Bonds

The Puerto Rico Oversight Board tried to expel a suit against the Puerto Rico Electric Power Authority and, at the same hearing, Puerto Rico bankruptcy Judge Laura Taylor Swain said she would not send out a central government disclosure statement until she was confident all parties had made sincere efforts for consensus.

Both developments took place at the Omnibus Hearing for the Puerto Rico bankruptcy held telephonically in the U.S. District Court for Puerto Rico.

The disclosure statement in the central government bankruptcy, for which Swain said there have been a “large number” of submissions challenging it, explains the terms and conditions of the Puerto Rico central government debt restructuring to the bondholders, pensioners, and other creditors who will vote on the debt restructuring and it will be distributed to these parties before they vote.

The deadline for submissions was 5 p.m. Tuesday.

The involved parties include those groups who will vote on the deal, including the Oversight Board, and Puerto Rico’s Fiscal Agency and Financial Advisory Authority. However, Swain will decide what form the disclosure statement will take before it is sent out.

Swain said she would insist that all parties make a sincere effort to compromise on the disclosure statement. They should work with Magistrate Barbara Houser in mediation.

She said that while the disclosure statement hearing is set for July 13, if Houser cannot confirm the parties had made a sincere effort to hash out their differences Swain said she would not send out the statement immediately after the hearing.

Meanwhile, the Oversight Board’s attorney Lary Rappaport made arguments to Swain as to why she should dismiss the successor suit to a February 2015 lawsuit electric ratepayers filed against PREPA. The 2015 suit was stayed after the board put PREPA into bankruptcy in May 2017.

In both suits, a group of electric ratepayers filed suit against PREPA, some fuel testing laboratories, and fuel suppliers, alleging that from 2002 to 2016 the entities had conspired to provide PREPA low-quality, cheap fuel and then to charge the consumers as if appropriate quality, expensive fuel had been purchased.

According to statute PREPA has the right to pass on the charges for fuel to its consumers.

In September 2020 Anne Catesby Jones and Jorge Valdes Llauger, who reside in San Juan, launched an adversary proceeding in the PREPA bankruptcy to seek their consumer claims against the authority.

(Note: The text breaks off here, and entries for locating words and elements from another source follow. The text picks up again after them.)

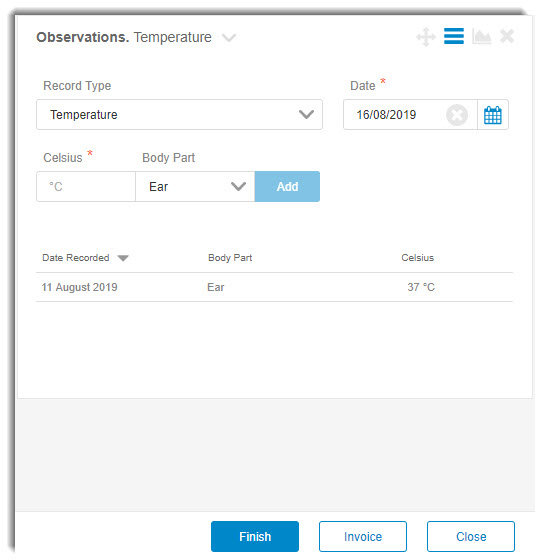Clear the date field value

[x=457, y=115]
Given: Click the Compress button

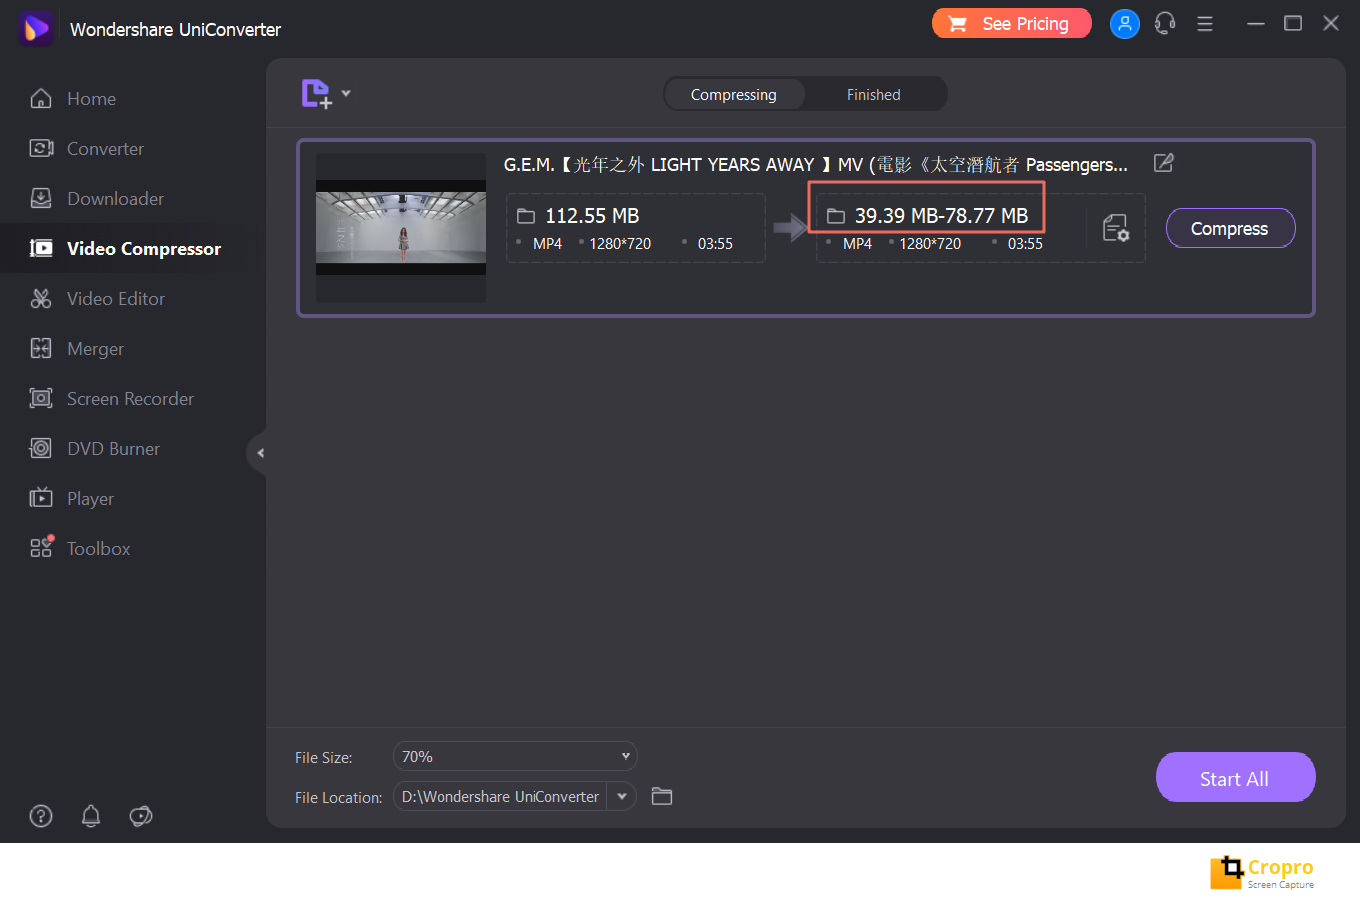Looking at the screenshot, I should pos(1230,228).
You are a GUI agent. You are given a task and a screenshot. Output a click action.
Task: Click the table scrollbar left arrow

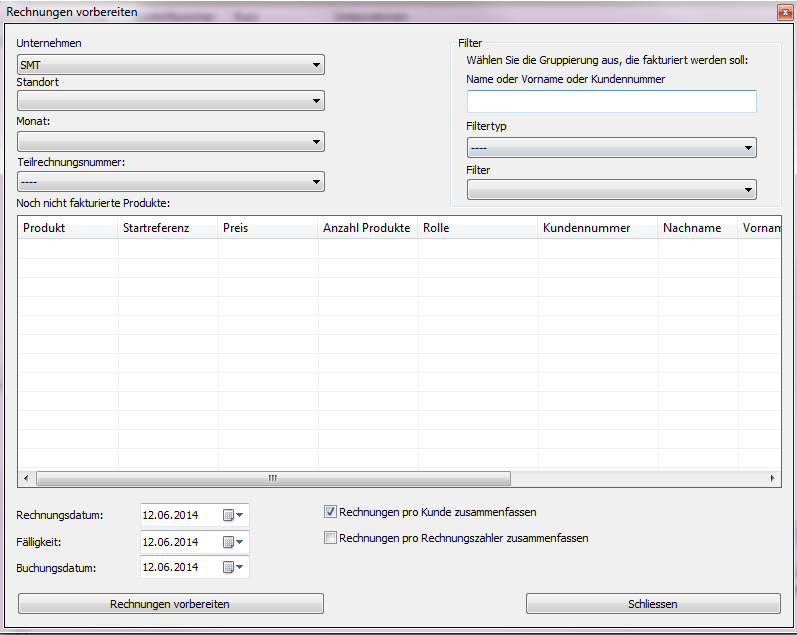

Catesby Jones and Valdes Llauger have been named representatives of the ratepayers.

Essentially the current dispute is that the plaintiffs want their case to go ahead independent of developments in the bankruptcy, whereas the board and PREPA want their claims to be treated as part of the bankruptcy like other unsecured claims.

While the plaintiffs have not laid out a sum being sought, damages have been estimated in the billions of dollars and there has been talk of getting a punitive recovery. Since PREPA had $9 billion of bond and other debt as of May 2017, the outcome of the consumer case could be quite significant to bondholder recovery.

Since September 2020, the plaintiffs and the board, which represents PREPA in the bankruptcy, have filed competing briefs.

On Wednesday Rappaport made arguments as to why Swain should dismiss the core two counts of the plaintiffs’ case. He said their third count, a move for relief from the bankruptcy’s stay is being “held in abeyance.”

Rappaport said the plaintiffs had made several legal arguments but the cases they cited were not relevant or supportive of their arguments.

Attorney John Arrastia, speaking for the Official Committee of Unsecured Creditors of PREPA, said the suit was not “justiciable.” That was because it involved a “hypothetical situation” for PREPA and not a concrete dispute.

Arrastia agreed with Rappaport that the plaintiffs’ claims were derivative to PREPA’s own claims. PREPA lost the money, he said. And since PREPA is in bankruptcy anything it lost prior to the bankruptcy should be treated as a typical bankruptcy “avoidance claim.”

For the plaintiffs, Hagens Berman Sobol Shapiro Associate Mark Vazquez said the key issue for the judge was who was hurt by the overpayment. The answer was the PREPA consumers. PREPA itself did not bear any of the costs.

Since PREPA’s estate was not diminished, there can be no avoidance action in the PREPA bankruptcy to recover any money, Vazquez said.

In bankruptcies there are frequently “avoidance claims” where creditors or their representatives file claw-back claims challenging transactions made by the bankrupt entities before the bankruptcy filing. The creditors can “avoid” or undo certain financial transactions under certain conditions, like fraudulent or preferential transfers.

The fuel charge was adjusted perfectly to protect PREPA from having to absorb any of the fuel charges, Vazquez said.

The board is trying to pretend that the authority was not part of the conspiracy, Vazquez alleged. The authority was not a victim but was central to the victimization, he said.

Swain said she would consider the matter before issuing a ruling.